Render every line of the items below as a Markdown table with the columns Row and Line, numbering each row and skipping blank lines. Leave the pictures out of your table.

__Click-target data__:
++++++++++
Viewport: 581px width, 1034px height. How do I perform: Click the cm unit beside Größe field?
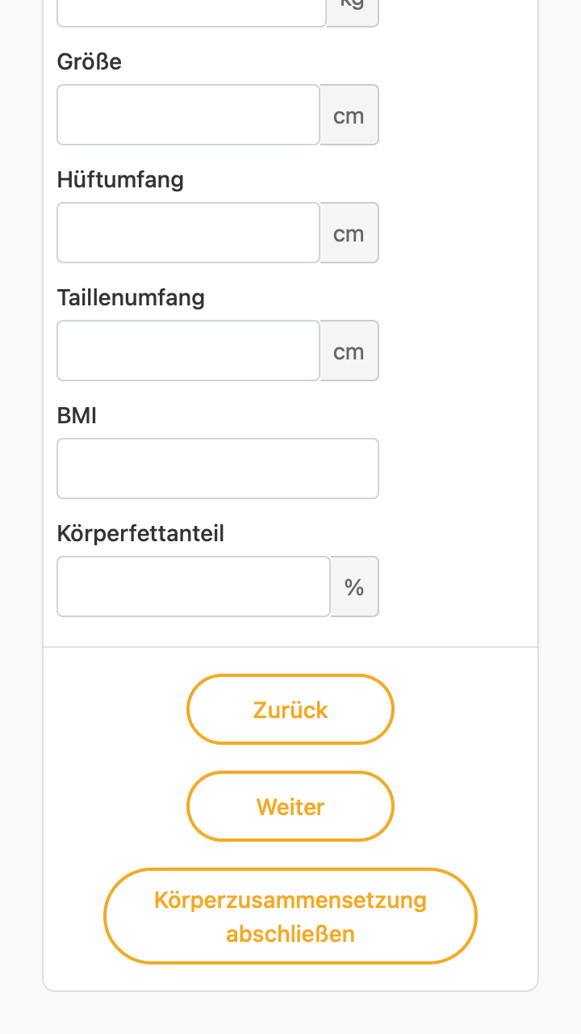pyautogui.click(x=349, y=115)
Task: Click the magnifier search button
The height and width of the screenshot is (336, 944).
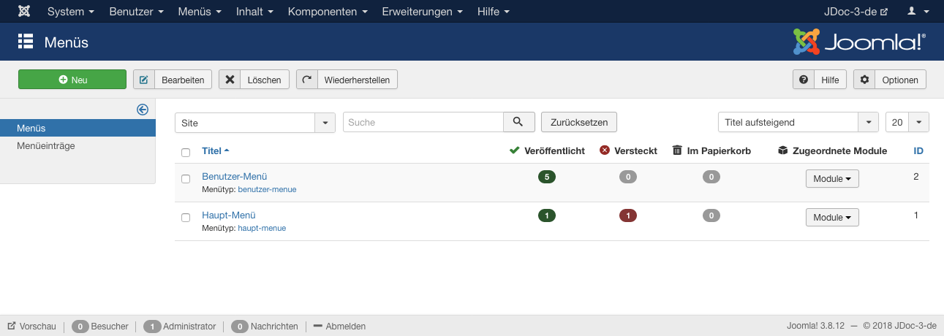Action: [x=519, y=122]
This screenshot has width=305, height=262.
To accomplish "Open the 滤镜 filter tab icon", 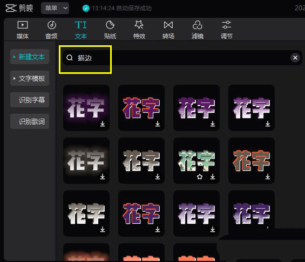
++++++++++
__Solution to the exercise__:
| Row | Line |
|---|---|
| 1 | Viewport: 581px width, 1034px height. How do I perform: Click the cm unit beside Größe field? |
| 2 | pyautogui.click(x=349, y=115) |
| 3 | Task: Click the magnifier search button |
| 4 | The height and width of the screenshot is (336, 944). |
| 5 | Action: [x=519, y=122] |
| 6 | This screenshot has width=305, height=262. |
| 7 | To accomplish "Open the 滤镜 filter tab icon",  |